En esta operación de imaginar a Dios, el primer recurso es la figura humana, el término último es la luz, y dentro de la luz el esplendor. No sé si la imaginación puede ir más lejos, pero el espíritu prosigue cuando ella se detiene. Joubert

 

 

“Voy en un auto por el desierto. Es media noche y sólo yo surco la carretera. Horizonte infinito en todas direcciones. Estrellas. Todas las estrellas. Lo único que se oye es el ronroneo suave del motor derramarse como una onda expansiva que va ocupando el universo mientras el auto, imperceptiblemente, devora kilómetros. Mi mente se ha acoplado hipnóticamente a esa expansión y ha comenzado a ocupar la inmensidad. La superficie adivinada de la arena, su textura aserrada y seca e ilimitada, es la cama sobre la que el tumulto imponderable, afelpado de mi pasmo crece. He dejado de percibir la cinta negra del asfalto.

He dejado de estar aquí tras el volante para disolverme en la sutil marea del motor. Soy esa vaguedad sin linde que se amplía y amplía y amplía hasta que el levísimo, soterrado trac trac trac de una falla mecánica la rompe y súbito me concentra en un punto severo, filoso y angustiado entre el estómago y el corazón.”

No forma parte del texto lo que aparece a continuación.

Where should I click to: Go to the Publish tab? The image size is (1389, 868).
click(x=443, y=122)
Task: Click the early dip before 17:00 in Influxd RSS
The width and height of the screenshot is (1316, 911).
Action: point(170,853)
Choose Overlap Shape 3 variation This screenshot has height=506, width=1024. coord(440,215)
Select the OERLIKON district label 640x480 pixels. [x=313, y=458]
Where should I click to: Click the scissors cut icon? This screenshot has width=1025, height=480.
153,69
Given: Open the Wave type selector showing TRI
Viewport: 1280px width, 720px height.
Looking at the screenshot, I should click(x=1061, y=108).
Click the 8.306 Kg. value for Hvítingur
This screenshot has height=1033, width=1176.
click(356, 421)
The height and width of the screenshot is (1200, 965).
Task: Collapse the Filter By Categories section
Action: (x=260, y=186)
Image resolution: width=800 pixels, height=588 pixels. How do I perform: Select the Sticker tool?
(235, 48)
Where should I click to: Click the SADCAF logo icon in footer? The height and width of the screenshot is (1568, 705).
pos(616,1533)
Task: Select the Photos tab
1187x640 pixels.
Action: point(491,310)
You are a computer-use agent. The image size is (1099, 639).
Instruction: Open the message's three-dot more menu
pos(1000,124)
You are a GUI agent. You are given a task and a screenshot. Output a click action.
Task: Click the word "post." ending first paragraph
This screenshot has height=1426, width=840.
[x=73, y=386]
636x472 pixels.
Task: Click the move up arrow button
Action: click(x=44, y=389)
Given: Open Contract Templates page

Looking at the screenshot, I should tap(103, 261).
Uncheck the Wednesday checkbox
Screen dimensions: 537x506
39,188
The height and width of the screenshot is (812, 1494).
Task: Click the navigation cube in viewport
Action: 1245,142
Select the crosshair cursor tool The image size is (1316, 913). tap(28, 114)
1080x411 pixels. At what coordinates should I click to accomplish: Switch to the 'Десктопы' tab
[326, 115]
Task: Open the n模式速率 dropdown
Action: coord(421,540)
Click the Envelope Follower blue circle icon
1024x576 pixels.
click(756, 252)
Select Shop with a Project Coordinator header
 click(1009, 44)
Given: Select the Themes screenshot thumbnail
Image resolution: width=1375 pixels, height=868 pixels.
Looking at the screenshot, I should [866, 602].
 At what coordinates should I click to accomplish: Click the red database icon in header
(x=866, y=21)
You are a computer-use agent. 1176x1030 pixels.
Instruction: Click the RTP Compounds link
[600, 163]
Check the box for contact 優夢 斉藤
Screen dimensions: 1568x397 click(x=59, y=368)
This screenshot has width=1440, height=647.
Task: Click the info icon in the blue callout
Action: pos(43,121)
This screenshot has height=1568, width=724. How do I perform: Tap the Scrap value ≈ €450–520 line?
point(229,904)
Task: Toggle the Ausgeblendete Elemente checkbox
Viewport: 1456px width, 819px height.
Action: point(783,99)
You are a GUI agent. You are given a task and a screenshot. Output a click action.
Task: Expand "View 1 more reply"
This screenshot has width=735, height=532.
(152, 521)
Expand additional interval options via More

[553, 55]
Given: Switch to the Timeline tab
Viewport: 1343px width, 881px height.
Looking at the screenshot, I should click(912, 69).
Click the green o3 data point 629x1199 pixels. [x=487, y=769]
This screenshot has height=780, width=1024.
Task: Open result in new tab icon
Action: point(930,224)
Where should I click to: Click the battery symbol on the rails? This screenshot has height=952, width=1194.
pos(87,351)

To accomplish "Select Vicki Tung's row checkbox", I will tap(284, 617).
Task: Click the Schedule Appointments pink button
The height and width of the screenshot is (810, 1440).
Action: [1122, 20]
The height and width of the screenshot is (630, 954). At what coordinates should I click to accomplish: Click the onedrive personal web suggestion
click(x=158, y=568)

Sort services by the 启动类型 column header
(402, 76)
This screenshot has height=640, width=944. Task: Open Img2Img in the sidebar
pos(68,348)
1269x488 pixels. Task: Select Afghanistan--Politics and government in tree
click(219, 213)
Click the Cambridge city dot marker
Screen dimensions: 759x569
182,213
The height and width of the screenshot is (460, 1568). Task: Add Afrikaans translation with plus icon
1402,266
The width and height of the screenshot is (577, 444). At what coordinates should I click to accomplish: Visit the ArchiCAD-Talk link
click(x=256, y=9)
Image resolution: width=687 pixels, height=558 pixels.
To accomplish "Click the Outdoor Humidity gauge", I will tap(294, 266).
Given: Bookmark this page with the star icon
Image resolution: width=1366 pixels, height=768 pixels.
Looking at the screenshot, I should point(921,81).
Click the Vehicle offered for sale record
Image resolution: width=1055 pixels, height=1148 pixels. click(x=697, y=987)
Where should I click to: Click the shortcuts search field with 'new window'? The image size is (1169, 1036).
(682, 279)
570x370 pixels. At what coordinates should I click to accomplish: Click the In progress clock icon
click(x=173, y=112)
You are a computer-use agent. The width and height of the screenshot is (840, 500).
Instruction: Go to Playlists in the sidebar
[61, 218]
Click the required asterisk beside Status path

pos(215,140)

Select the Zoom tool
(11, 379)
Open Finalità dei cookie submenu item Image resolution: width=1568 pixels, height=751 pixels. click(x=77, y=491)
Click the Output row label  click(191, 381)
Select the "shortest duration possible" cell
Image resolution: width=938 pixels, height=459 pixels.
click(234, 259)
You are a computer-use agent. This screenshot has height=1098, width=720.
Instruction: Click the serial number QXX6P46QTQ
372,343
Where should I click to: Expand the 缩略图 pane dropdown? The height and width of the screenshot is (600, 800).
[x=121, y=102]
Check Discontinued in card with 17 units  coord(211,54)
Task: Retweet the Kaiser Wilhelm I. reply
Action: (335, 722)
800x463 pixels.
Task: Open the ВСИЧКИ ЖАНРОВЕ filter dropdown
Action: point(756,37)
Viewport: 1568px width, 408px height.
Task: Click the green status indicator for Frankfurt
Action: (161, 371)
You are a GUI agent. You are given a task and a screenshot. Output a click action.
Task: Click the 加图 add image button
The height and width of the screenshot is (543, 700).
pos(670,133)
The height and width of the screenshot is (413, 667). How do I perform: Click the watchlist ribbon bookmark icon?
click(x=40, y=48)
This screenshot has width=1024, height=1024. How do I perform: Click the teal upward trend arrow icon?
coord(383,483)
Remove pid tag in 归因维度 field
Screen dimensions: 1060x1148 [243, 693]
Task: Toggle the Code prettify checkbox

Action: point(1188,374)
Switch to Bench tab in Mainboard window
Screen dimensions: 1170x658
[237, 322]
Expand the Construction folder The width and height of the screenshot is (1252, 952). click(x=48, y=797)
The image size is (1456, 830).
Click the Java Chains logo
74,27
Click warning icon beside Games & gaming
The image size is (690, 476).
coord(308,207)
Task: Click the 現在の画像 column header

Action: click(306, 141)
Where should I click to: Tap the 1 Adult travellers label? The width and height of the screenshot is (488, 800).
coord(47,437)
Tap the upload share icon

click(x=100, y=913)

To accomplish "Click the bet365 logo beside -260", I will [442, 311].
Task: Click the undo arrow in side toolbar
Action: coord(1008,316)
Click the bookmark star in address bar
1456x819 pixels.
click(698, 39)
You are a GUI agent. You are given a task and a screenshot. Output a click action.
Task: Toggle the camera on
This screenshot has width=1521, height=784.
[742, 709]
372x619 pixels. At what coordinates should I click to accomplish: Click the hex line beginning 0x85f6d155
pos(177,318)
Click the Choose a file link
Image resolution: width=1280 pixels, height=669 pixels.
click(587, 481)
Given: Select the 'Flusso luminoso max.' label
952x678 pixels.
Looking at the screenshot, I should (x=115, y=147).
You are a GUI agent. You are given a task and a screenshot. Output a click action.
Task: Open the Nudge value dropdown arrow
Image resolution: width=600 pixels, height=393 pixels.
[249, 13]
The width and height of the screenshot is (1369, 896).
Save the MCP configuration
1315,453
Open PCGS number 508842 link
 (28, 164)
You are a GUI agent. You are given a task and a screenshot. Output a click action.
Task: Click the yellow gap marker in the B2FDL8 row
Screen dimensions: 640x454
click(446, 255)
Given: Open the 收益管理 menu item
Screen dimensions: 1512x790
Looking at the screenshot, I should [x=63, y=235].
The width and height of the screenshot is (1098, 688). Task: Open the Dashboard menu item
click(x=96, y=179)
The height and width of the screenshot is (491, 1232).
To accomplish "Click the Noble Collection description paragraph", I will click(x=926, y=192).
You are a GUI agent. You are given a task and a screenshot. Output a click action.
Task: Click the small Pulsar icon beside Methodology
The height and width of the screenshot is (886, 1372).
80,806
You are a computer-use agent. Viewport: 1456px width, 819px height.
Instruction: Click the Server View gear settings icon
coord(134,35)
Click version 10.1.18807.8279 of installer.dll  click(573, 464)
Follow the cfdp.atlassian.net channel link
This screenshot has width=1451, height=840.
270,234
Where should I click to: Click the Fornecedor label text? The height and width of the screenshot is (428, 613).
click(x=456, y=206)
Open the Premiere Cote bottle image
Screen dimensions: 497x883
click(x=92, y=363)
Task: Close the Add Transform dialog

He recordado este sueño mientras cavilaba sobre los vínculos entre estos luminosos lienzos de Beatriz Ezban y las extrañezas de la física cuántica, a la que aluden el nombre general de la exposición y los títulos de varios de los cuadros. El sueño mimetiza el “colapso de onda” que nos dicen ocurre cuando una partícula interactúa con un detector obligándola a definir su posición o alguna otra de sus propiedades (que antes al parecer estuvieron difuminadas en la urdimbre de lo probable por la expansión de la ecuación de onda) y que somete a una crispación a nuestra imaginación. Pero también nos da un andamiaje para ayudarla a enmarcar el eterno hiato entre la intuición de que tendría que haber algún acceso a los tejidos ocultos que sustentan la existencia (la material, la mental) y el reconocimiento de nuestra modesta, acotada, situación perceptiva y epistémica. Irreducible siempre, dicha fractura le es común a los científicos y a los artistas. De ahí la astucia de, cada tanto, trasladar atisbos y herramientas de uno al otro frente. La creadora de estos cuadros lo hace. Mas no de una manera repetitiva, lineal. Un equívoco torpe sería pensar que hay en esta obra el intento de ilustrar, o de dialogar directamente con el contenido o la referencia de los términos que toma prestados de las ciencias. Las continuidades y extensiones para con su trabajo previo proscriben esa opción. También lo hace una atención al juego de espejeos que los nombres de los cuadros instauran, análogos a su modo a los esplendores retinales, y sus resonancias, con que nos deja la visitación de las imágenes. Ambos juegos remiten a trayectorias y nexos si bien no oscuros tampoco invariantes. No es entonces en una posible superficie de significados estables donde hay que buscar la ilación de esta exposición. Sino en las mutaciones (y nutaciones, claro) que su recorrido impone. Hay alusiones a partículas fantasmales ( neutrinos ), a capacidades íntimas de la materia ( gravitación, fuerzas fundamentales ), a efectos físicos disímbolos ( resonancia, tensión superficial ). Estos son sin embargo ambiguados un tanto con contrapuntos de malicia epistemológica: límite del significado , ... de la idea ; ... del pensamiento . Y bastante más con señales sensuales, no teóricas, como inmersión, inasible, insubordinación ...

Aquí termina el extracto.